There was a large passage at the side of the shop and Allan made large bins to hold many dozens of bottles, into which he would chip blocks of ice. This was apart from two large shop refrigerators.
At this time, Tarax brewed non-alcoholic drinks called Tarax Stout, and Bitter. There was never a short supply of chilled drinks, and it was not unusual during hot spells to see customers queued outside the shop, waiting to be served after the customers inside the shop had quenched their thirst.
After Jim’s return from service in the Middle East as a Sergeant, he was promoted to the post of Warrant Officer II at the Bandiana Workshops, near Albury.
It was here that Jim met his future wife, Marjory Lawrence. After their marriage, and Army discharge, they lived with Allan and Althea until buying their first home at 42 Rene Street, East Preston.
Allan and Jim decided to go into partnership with the confectionery, and a factory was built at the rear of the Sydney Rd shop. The business was named ‘Golden Ray Sweets’.
The business was quickly expanding and Alan recalled: “It was decided to move to a larger factory, and at the same time another house had to be bought, which was at 62 Glenard Drive, Heidelberg.
“In 1949, a larger factory was available nearer home in Banksia St, Bulleen, and it became a real family family business with us all working there.
“After a short time through national events, supplies were hard to come by, unless you were willing to pay double the price through other channels. Dad did not believe in this type of business, and it was mutually agreed that the business should disband due these circumstances.
“For some time, Dad and Jim used the factory equipment for making outside furniture and flywire screens. This equipment was the timber used for the frames of trays in which flour was used for moulding snowballs.”
Allan was appointed a canteen manager for the Australian Paper Manufacturers at Fairfield. At a later stage when Jim was an executive for Standard Motors at Port Melbourne, the position of Canteen Manager became available, and Allan was appointed.
His ideas for efficiency were well received by the Standard company, and staff and management were most upset when he decided to retire. He was very compassionate and any essential operation that was oppressing would find Allan rotating staff, and he would take a turn himself.
Allan was always active in his retirement with the maintenance of his home, garden and repairs to any objects of the family.
About September 1972, Althea became ill and was sent to hospital for treatment. It was realised that her condition would not improve, but her determination and devotion to be with her family was very strong, and she was allowed to come home.

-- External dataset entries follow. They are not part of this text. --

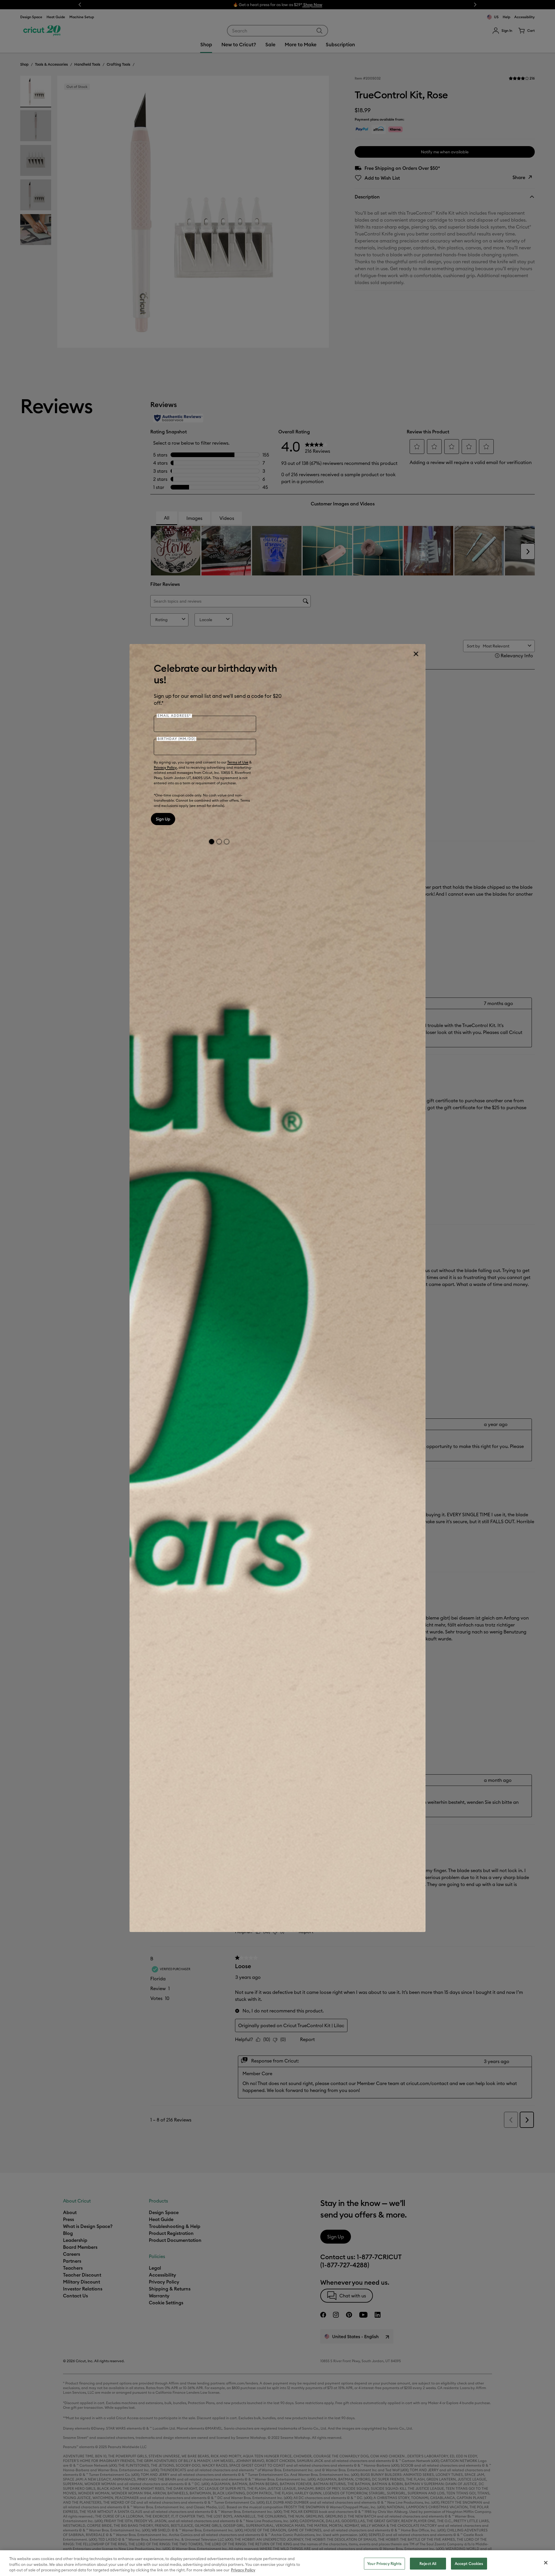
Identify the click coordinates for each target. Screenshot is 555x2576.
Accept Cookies (469, 2563)
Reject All (427, 2563)
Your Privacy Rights (384, 2563)
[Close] (416, 654)
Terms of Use (237, 762)
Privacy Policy (165, 767)
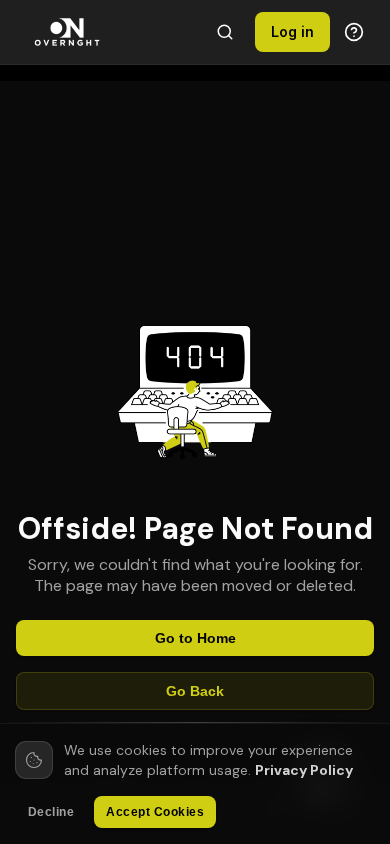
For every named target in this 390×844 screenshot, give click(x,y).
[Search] (225, 32)
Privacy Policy (304, 770)
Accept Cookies (155, 812)
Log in (292, 31)
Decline (51, 812)
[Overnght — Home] (67, 32)
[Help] (354, 32)
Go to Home (195, 638)
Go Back (195, 691)
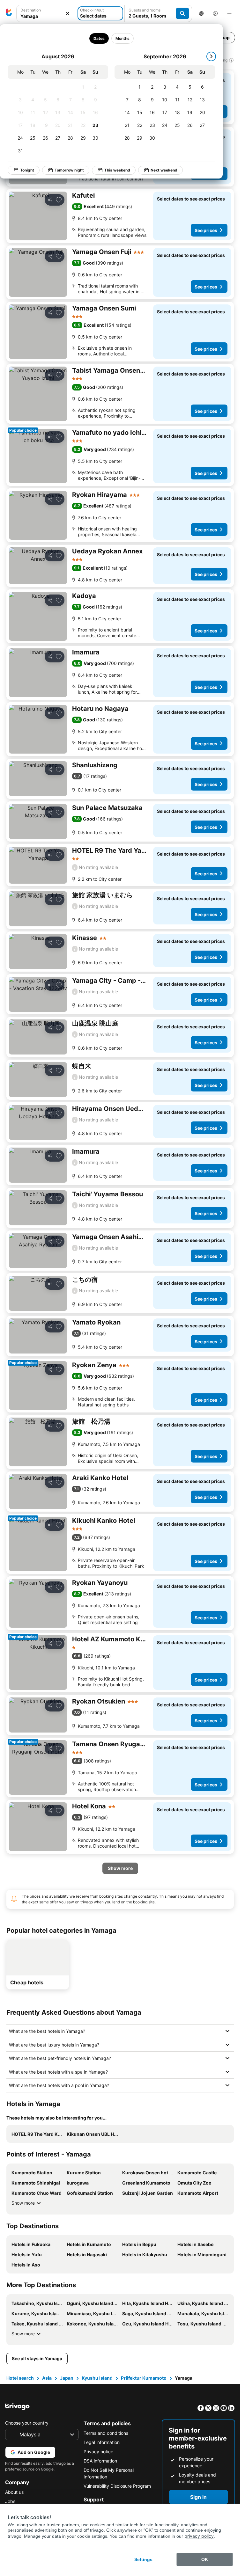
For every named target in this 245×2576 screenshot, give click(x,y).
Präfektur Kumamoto (144, 2378)
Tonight (27, 170)
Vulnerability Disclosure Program (117, 2486)
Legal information (102, 2442)
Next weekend (164, 170)
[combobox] (46, 13)
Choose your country (26, 2423)
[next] (211, 56)
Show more (23, 2203)
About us (14, 2492)
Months (122, 38)
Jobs (10, 2501)
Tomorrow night (69, 170)
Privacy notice (98, 2451)
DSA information (100, 2460)
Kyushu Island (97, 2378)
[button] (46, 13)
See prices (206, 230)
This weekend (117, 170)
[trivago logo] (9, 13)
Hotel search (20, 2378)
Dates (99, 38)
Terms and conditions (106, 2433)
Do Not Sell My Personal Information (109, 2473)
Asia (47, 2378)
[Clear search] (67, 13)
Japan (66, 2378)
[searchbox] (46, 16)
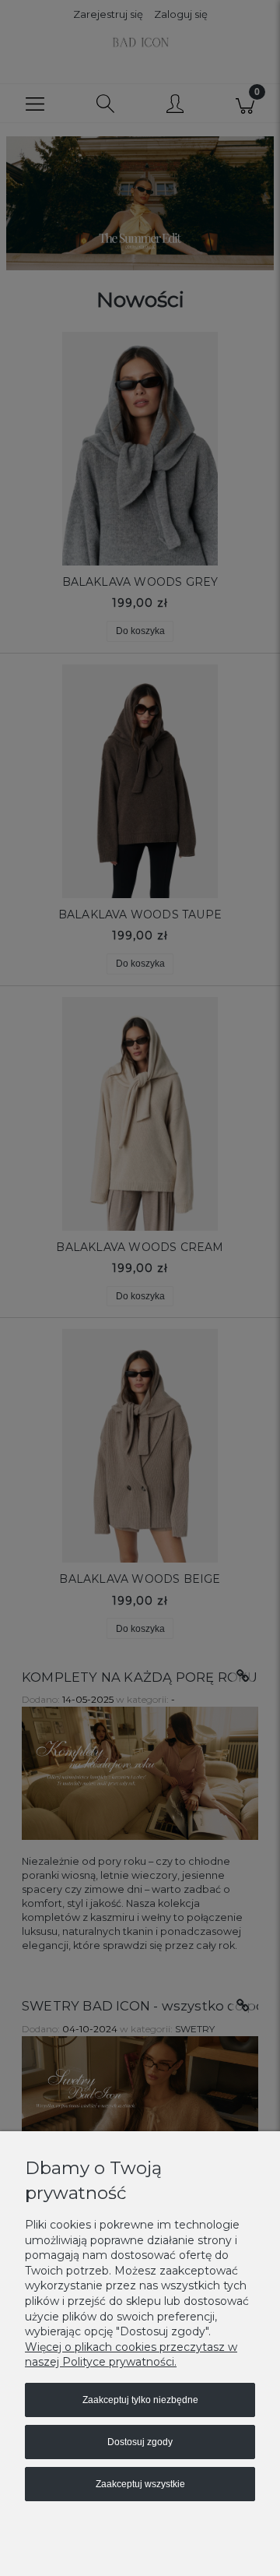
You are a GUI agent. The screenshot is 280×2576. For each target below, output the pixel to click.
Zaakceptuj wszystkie (140, 2484)
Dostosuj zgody (140, 2442)
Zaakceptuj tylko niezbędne (140, 2400)
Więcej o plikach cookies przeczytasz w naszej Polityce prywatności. (131, 2355)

After some time, her condition worsened, but she so dearly wanted to be with the whole family on Christmas Day. After Christmas she was getting weaker, and after some deliberation she agreed to go to a private hospital. Her determination to love astounded medical authorities. She died peacefully in her sleep on January 8, 1973.
Althea’s passing was a deeply sad moment for all her family, but there are many happy memories which will last a lifetime. Allan waver very brave after the family’s loss, but it was evident that he was fretting over the loss of his mate of over 50 years.

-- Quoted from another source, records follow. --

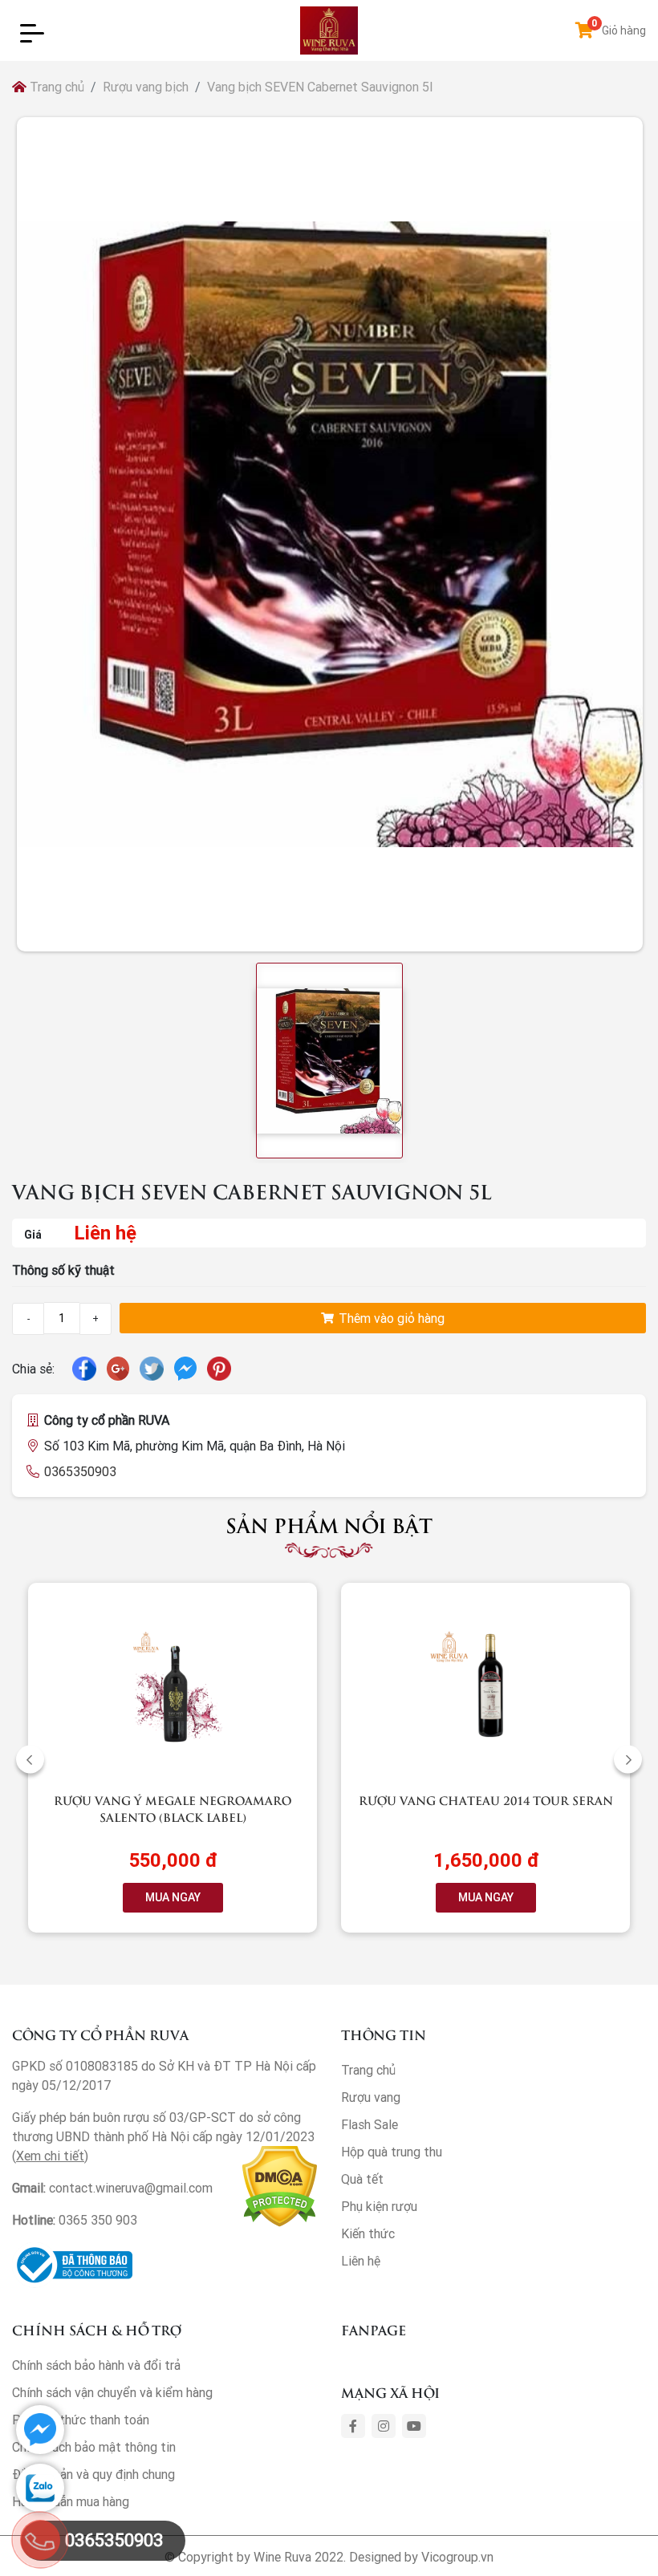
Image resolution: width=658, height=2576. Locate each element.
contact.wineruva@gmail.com (131, 2188)
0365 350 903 (98, 2220)
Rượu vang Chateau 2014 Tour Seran (486, 1799)
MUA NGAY (173, 1897)
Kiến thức (368, 2233)
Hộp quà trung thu (391, 2152)
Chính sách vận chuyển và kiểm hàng (112, 2392)
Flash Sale (369, 2124)
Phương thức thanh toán (80, 2420)
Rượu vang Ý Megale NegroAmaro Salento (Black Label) (172, 1808)
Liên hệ (360, 2261)
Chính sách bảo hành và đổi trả (96, 2365)
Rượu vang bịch (146, 87)
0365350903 (80, 1471)
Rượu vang (370, 2097)
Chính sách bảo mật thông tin (94, 2447)
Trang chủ (55, 87)
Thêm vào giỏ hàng (390, 1318)
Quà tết (362, 2179)
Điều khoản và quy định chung (93, 2474)
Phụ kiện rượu (379, 2206)
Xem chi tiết (50, 2156)
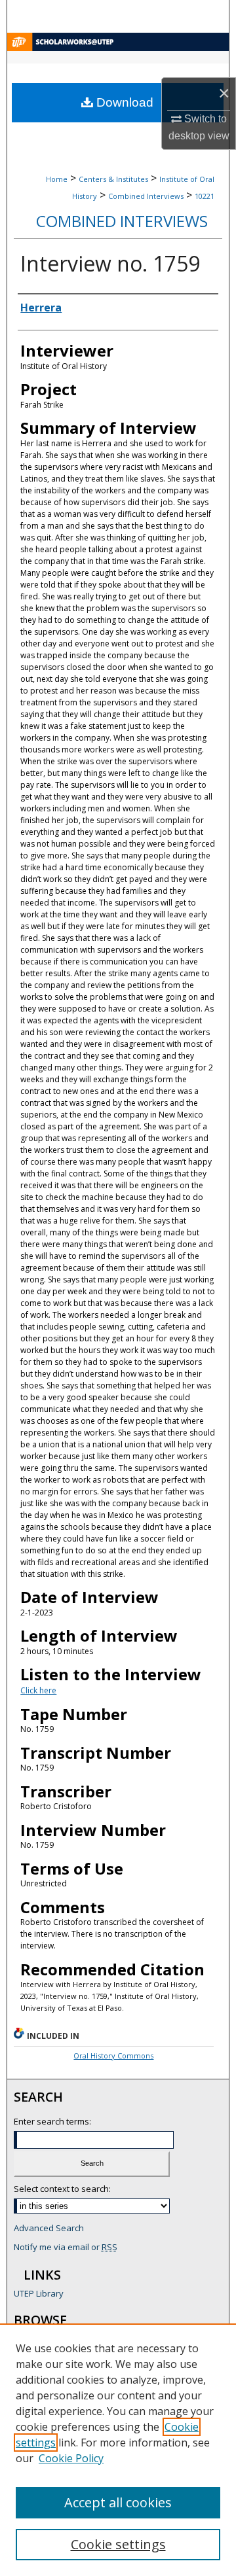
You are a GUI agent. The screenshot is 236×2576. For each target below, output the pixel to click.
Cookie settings (118, 2544)
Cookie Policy (71, 2458)
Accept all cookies (118, 2502)
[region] (118, 2449)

Like her mother, Girlie was so devoting to her father over this period, and without her he would not have been able to bring himself to being interested in his hobbies.
Like Althea, he was proud of his heritage, and delighted family members by relating many tales regarding members of the preceding families. In march, 1975, Allan had an operation. It was the first time in his life that he had been a patient in a hospital.
His operation was successful, but his general condition after a few weeks was getting weaker, and he was re-admitted. After a week he came home. When July 4 came – Althea’s birthday – his loving memoires were apparent. His interests were not as they had been before.
On August 6, 1975, he was admitted to Austin Hospital, where he passed away peacefully his sleep the next day. Allan and Althea were re-united on August 8, 1975.